*DATASET EXCERPTS*.
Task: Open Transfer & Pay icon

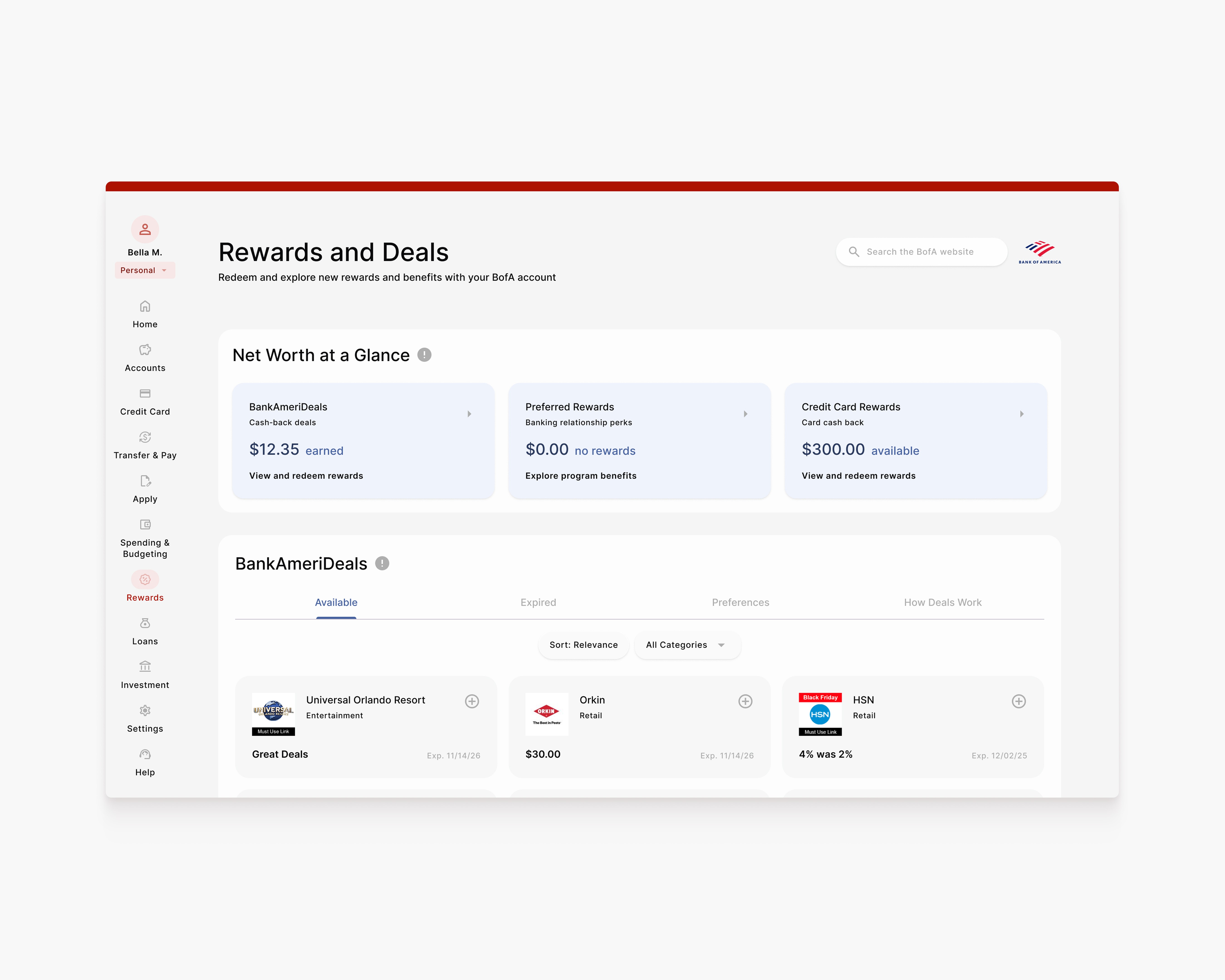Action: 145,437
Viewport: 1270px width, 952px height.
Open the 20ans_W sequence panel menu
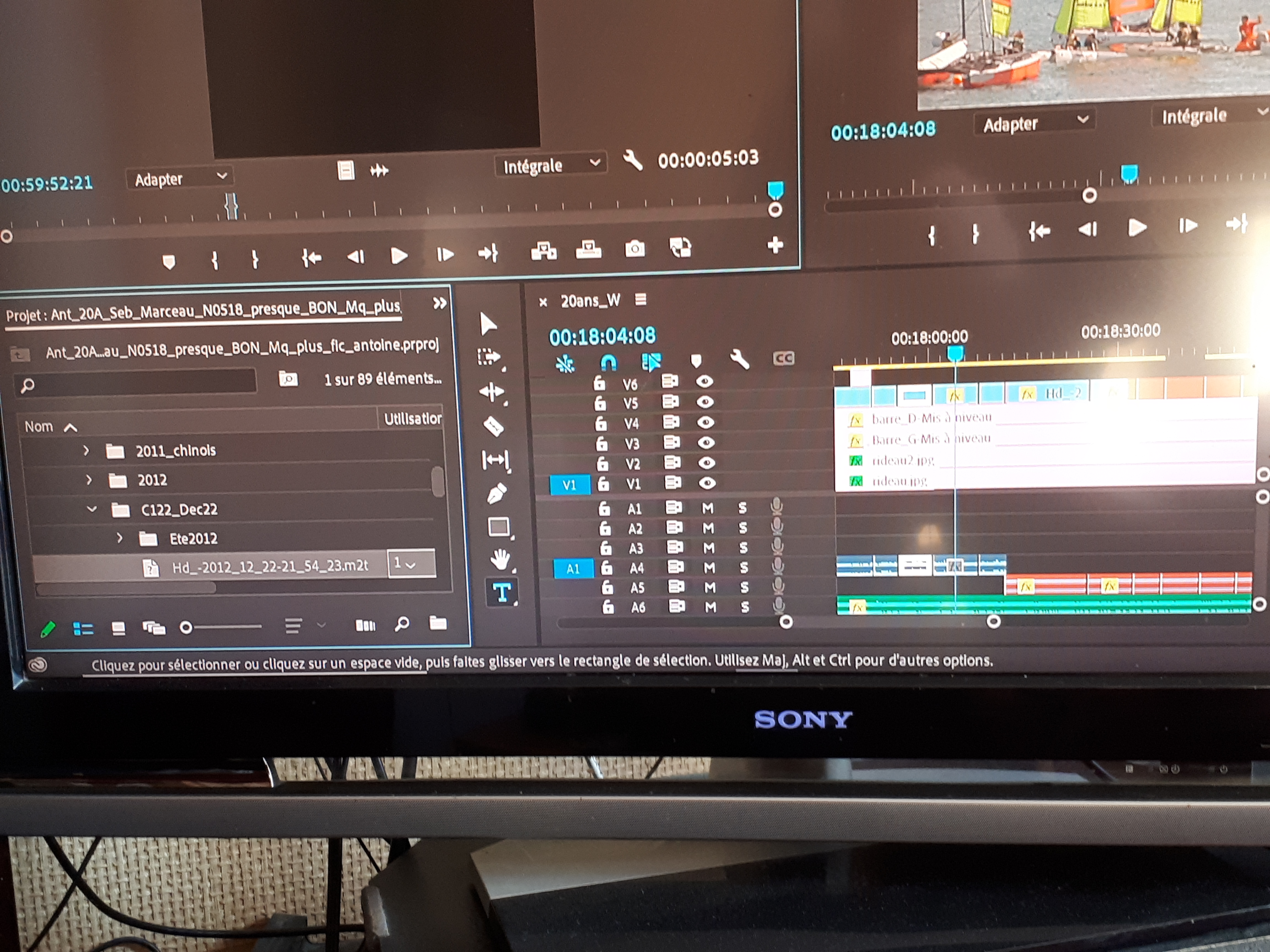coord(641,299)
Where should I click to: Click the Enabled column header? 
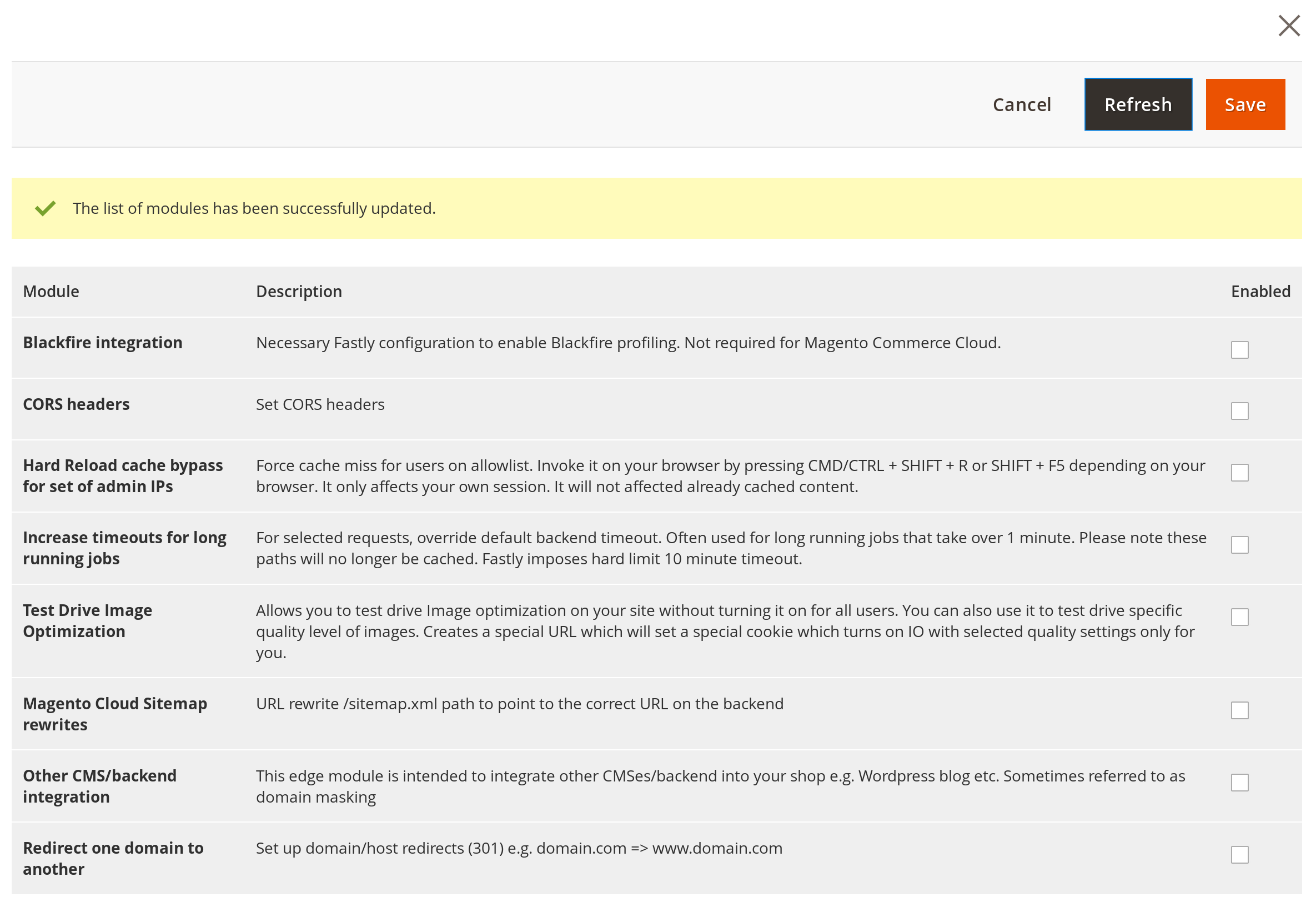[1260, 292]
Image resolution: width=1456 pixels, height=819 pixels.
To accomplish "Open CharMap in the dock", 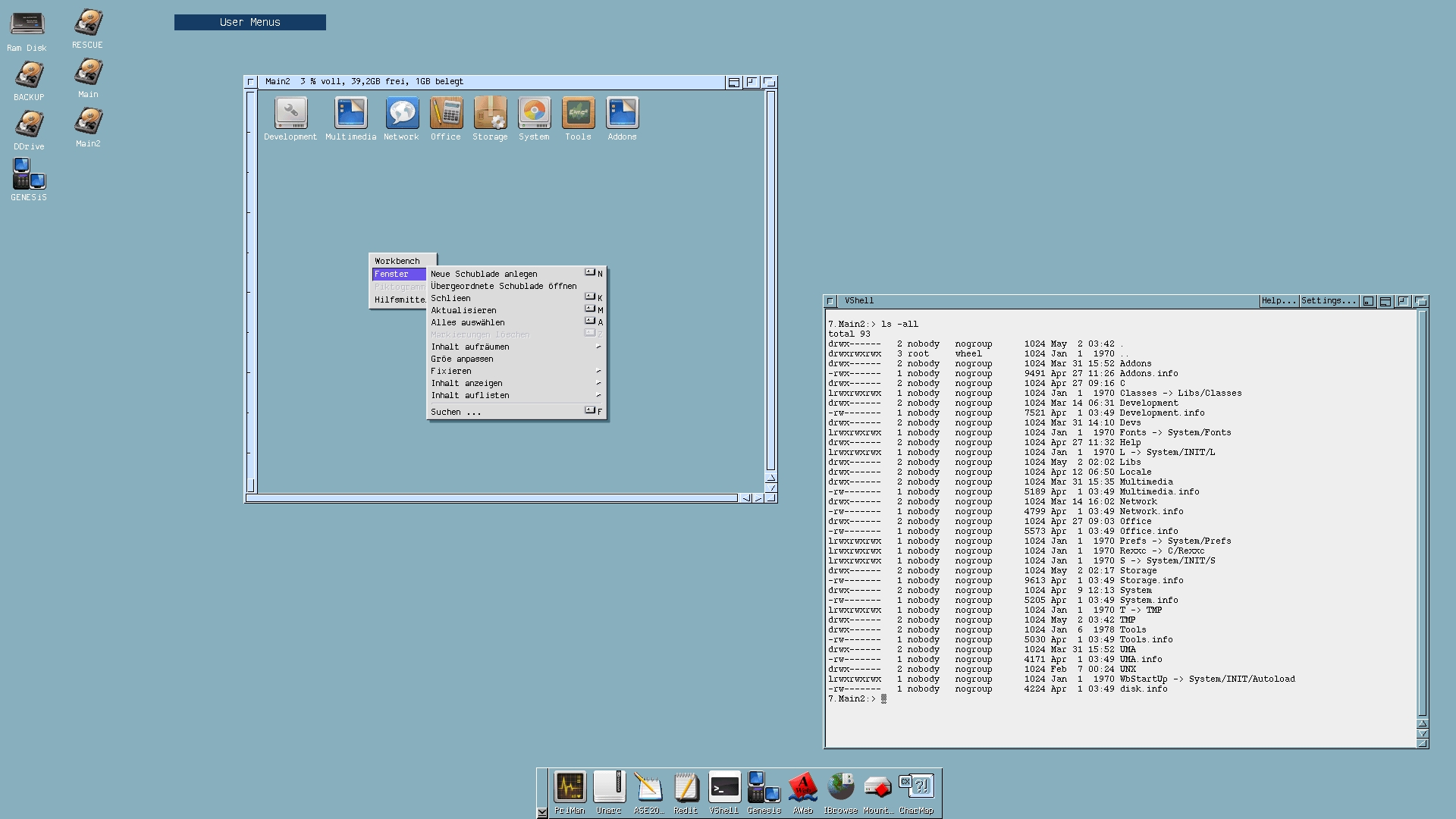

*WORK TASK*.
Output each entry above word for word. The pictures stay out.

*WRITTEN SOLUTION*.
Task: Open Transfer & Pay icon

Action: 145,437
Viewport: 1270px width, 952px height.
Open the 20ans_W sequence panel menu
coord(641,299)
Where should I click to: Click the Enabled column header? 
[1260, 292]
Image resolution: width=1456 pixels, height=819 pixels.
To accomplish "Open CharMap in the dock", 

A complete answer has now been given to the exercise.